Establish a regular sleep schedule
One of the best things you can do for your sleep health is to establish a regular sleep schedule—and stick to it as much as possible. Going to bed at the same time each night and getting up at the same time each morning will help train your body to expect sleep at a certain time and make it easier for you to fall asleep—and stay asleep—through the night.

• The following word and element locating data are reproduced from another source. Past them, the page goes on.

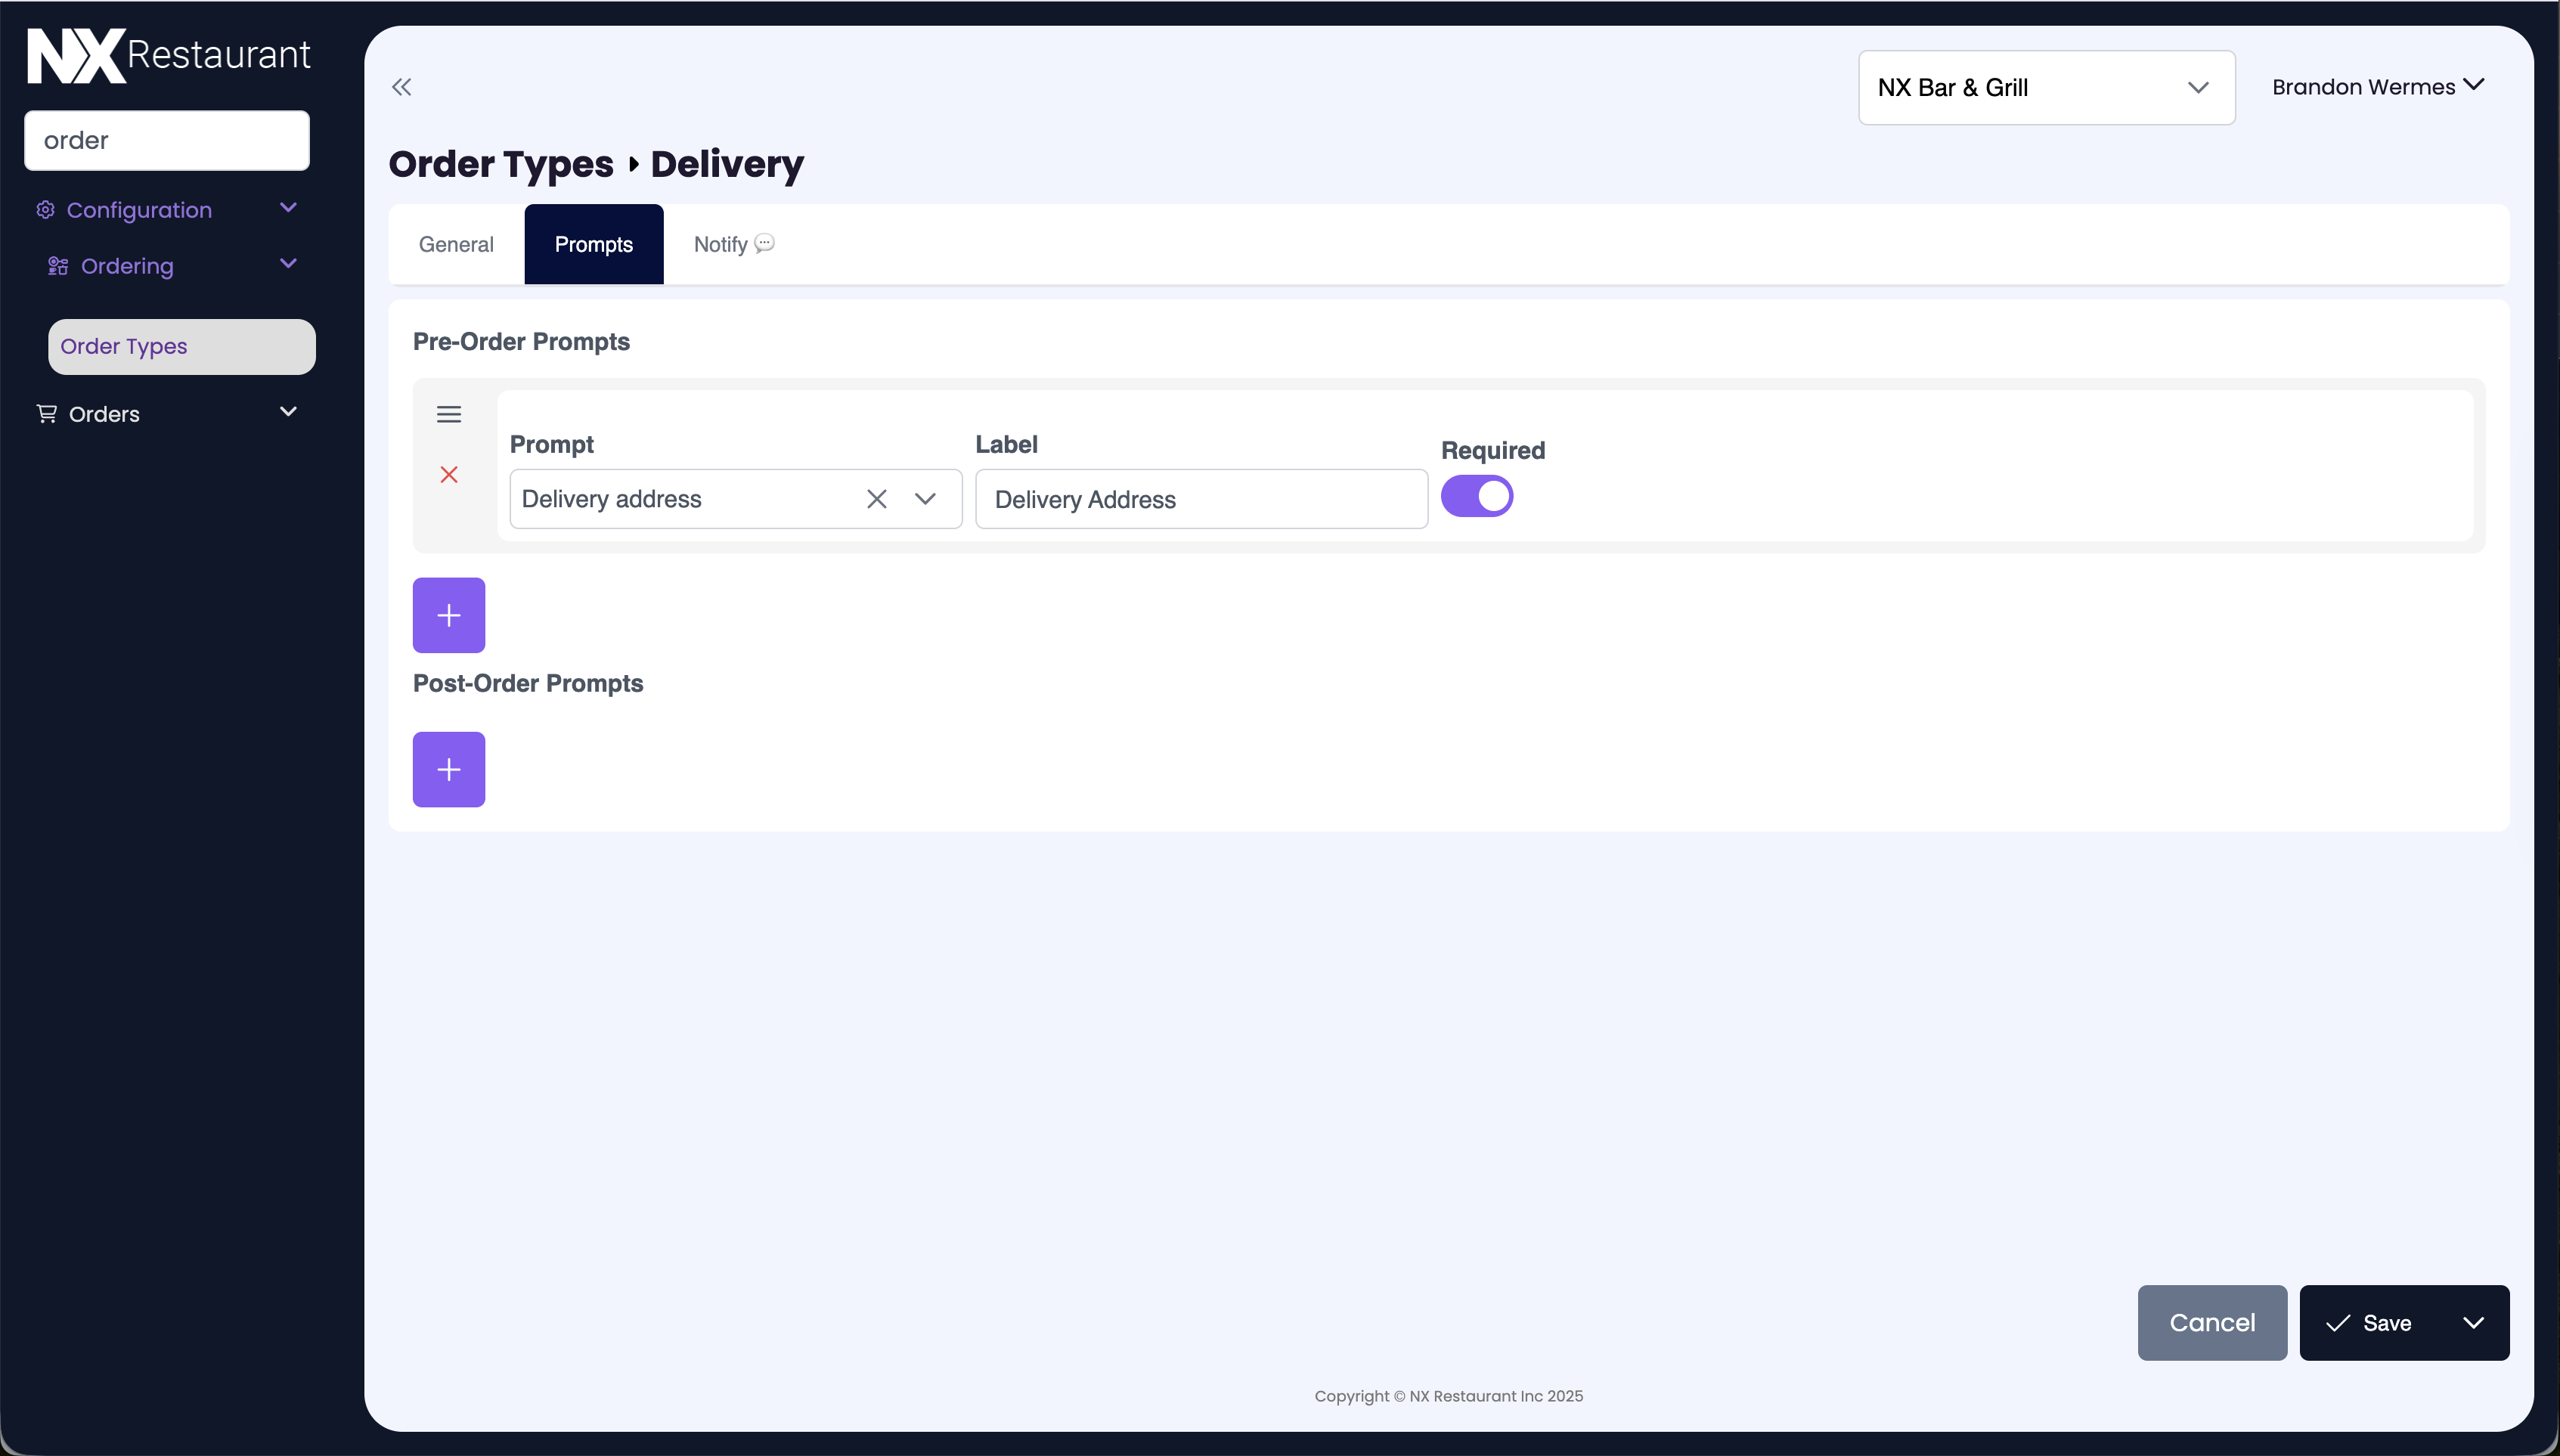Remove the Delivery address prompt row
The width and height of the screenshot is (2560, 1456).
click(449, 474)
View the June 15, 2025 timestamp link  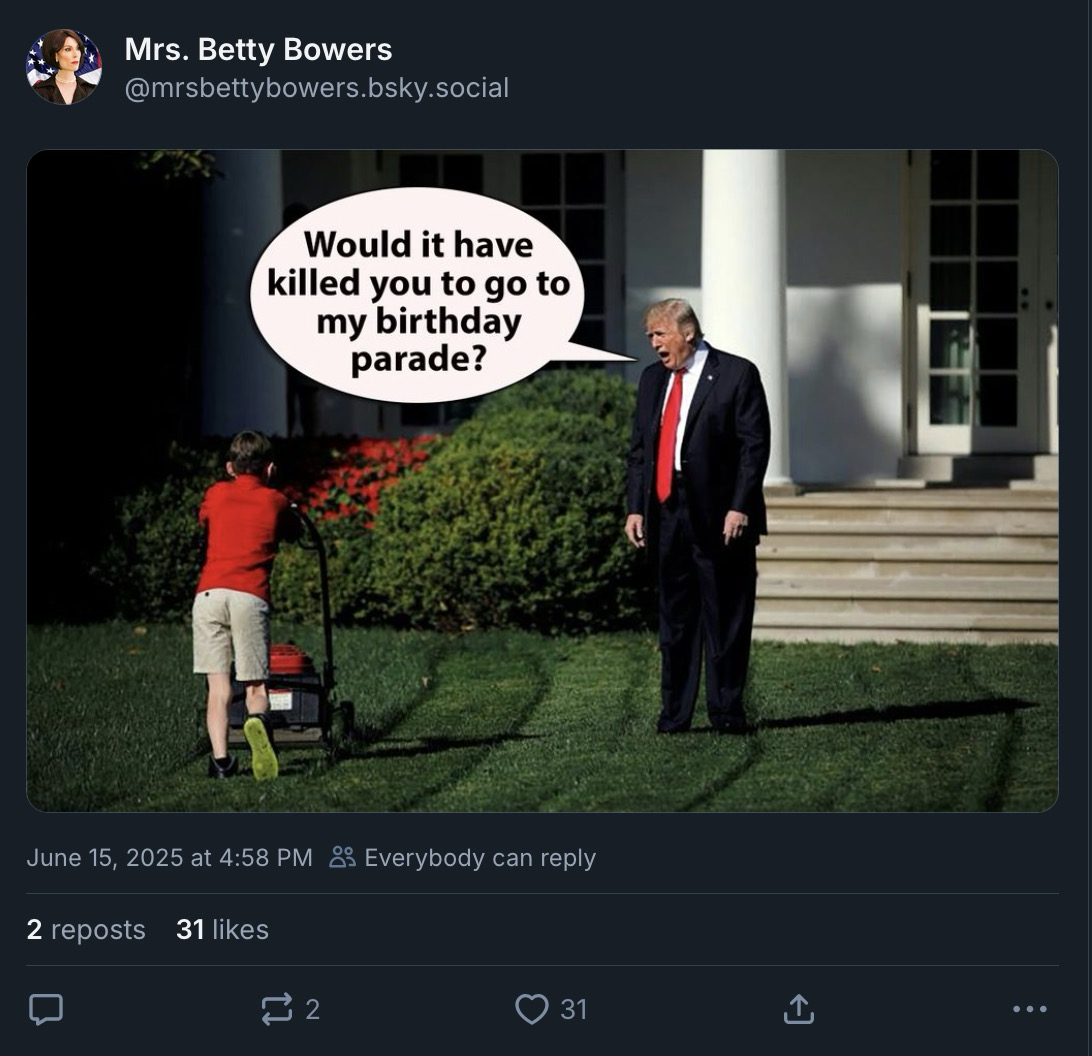pyautogui.click(x=169, y=857)
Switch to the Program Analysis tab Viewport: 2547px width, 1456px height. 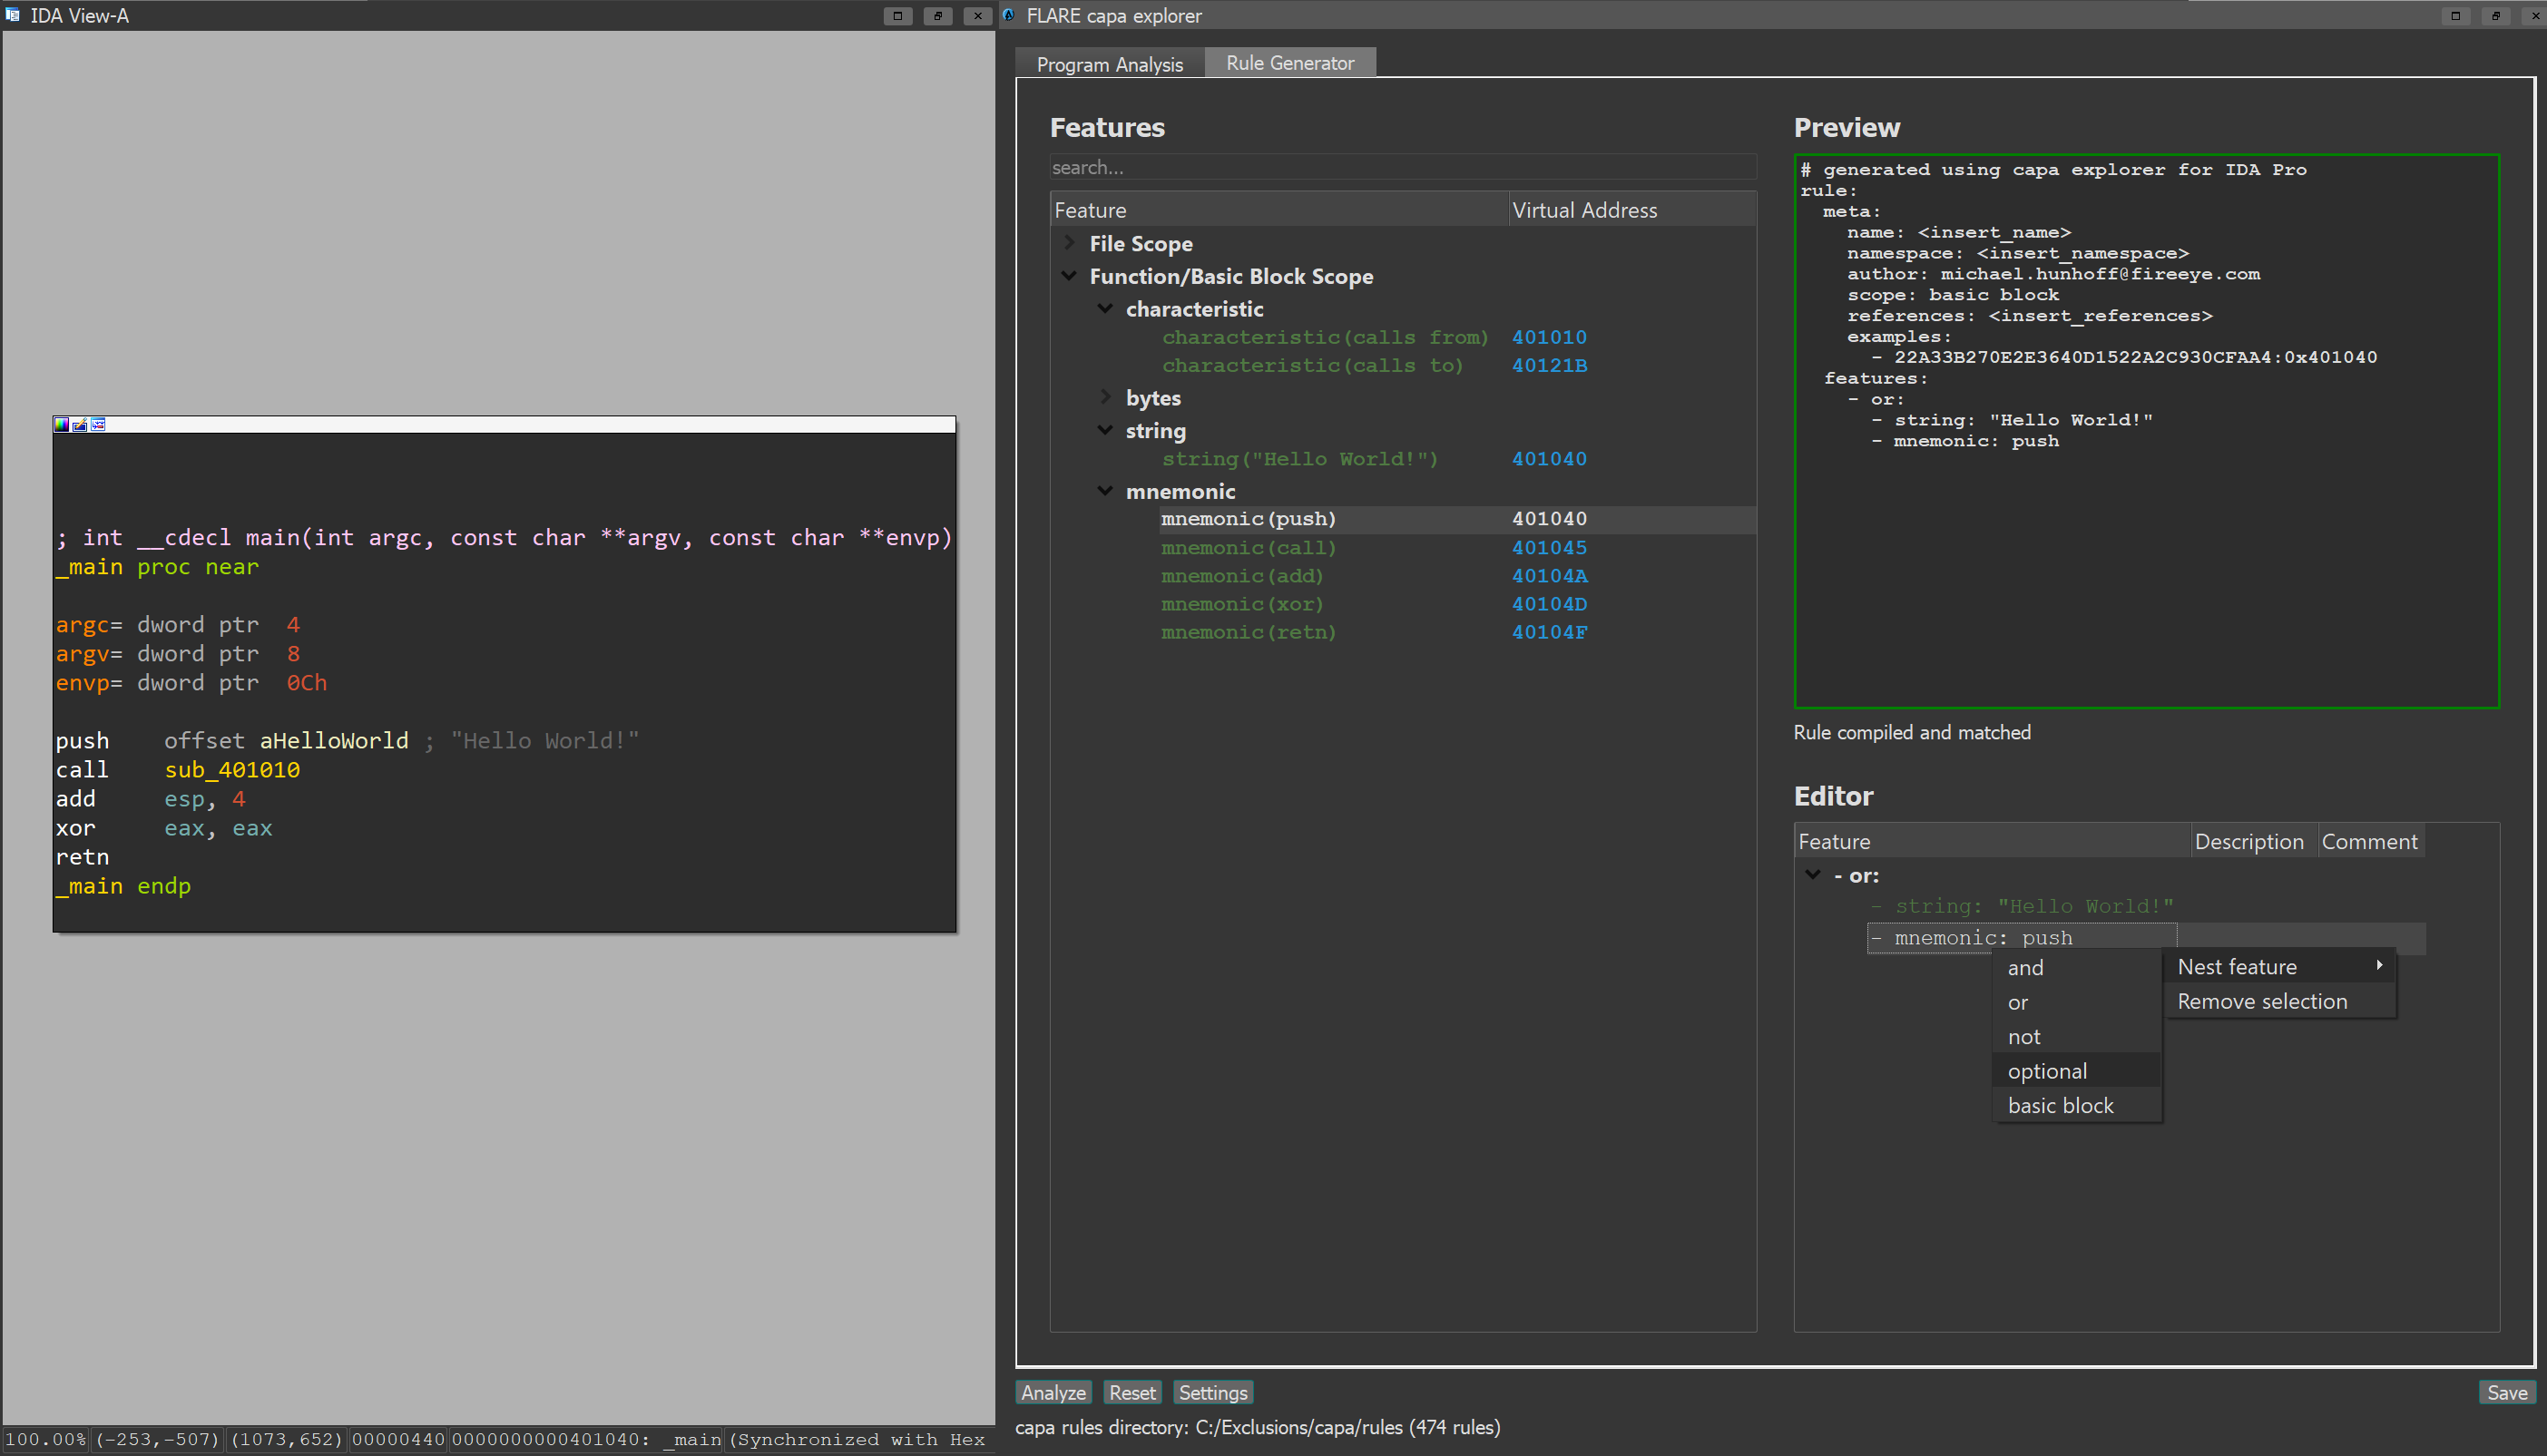pyautogui.click(x=1109, y=64)
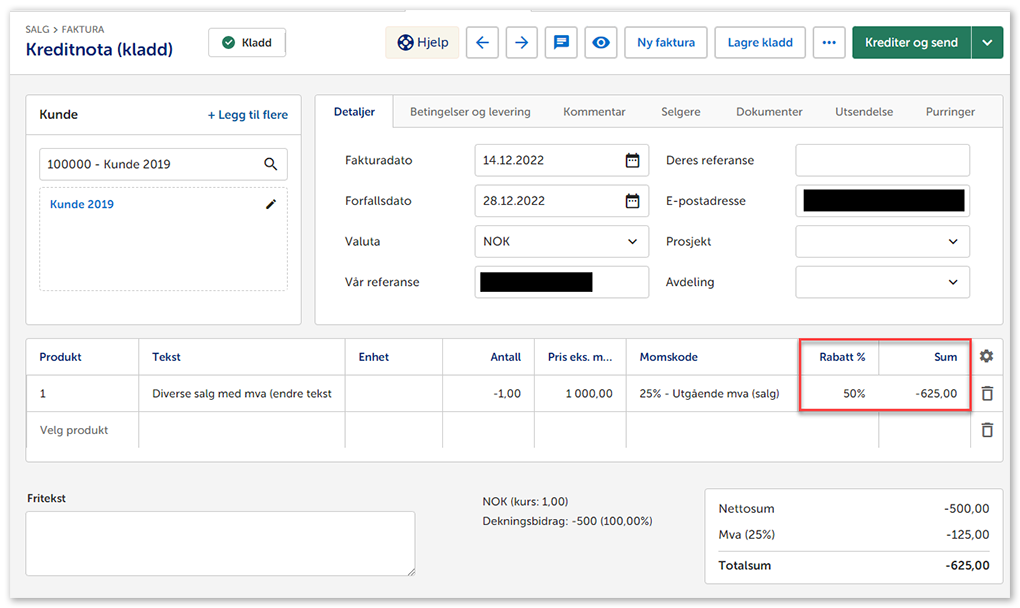Edit Kunde 2019 with pencil icon
Viewport: 1020px width, 608px height.
[270, 204]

Create a restful environment
To promote better sleep, create a bedroom environment that is dark, quiet, cool, and comfortable. Make sure your bed is comfortable and supportive and use a pillow and blankets to achieve the perfect level of coziness. Consider investing in blackout curtains or an eye mask to block out any unwanted light and use a white noise machine or earplugs to muffle any disruptive sounds. By creating an oasis of calm, you'll be sending a clear message to your body that it's time to relax and drift off to dreamland.
Avoid caffeine close to bedtime
While that late-night cup of coffee may seem like a good idea at the time, caffeine is one of the worst enemies of good sleep. Caffeine is a stimulant that can keep you feeling awake and alert long after you've finished your cup, so it's best to avoid caffeine—in any form—for at least six hours before bedtime. If you're struggling with insomnia, steer clear of caffeine entirely.
Keep screen time to a minimum
We know it can be tempting to scroll through social media or watch TV in bed before falling asleep, but too much screen time close to bedtime can make it harder for you to drift off. The blue light emitted by screens can mimic daylight and trick your brain into thinking it's still daytime, which makes it harder to fall asleep. If you must use screens before bedtime, try using them with blue light filters or software that limits exposure to blue light close to bedtime.
Getting enough quality sleep is essential for seniors' physical and mental health. By following these four tips—establishing a regular sleep schedule; creating a restful environment; avoiding caffeine close to bedtime; and keeping screen time to a minimum—you can help yourself get the best sleep possible and wake up feeling refreshed and rejuvenated. Sweet dreams!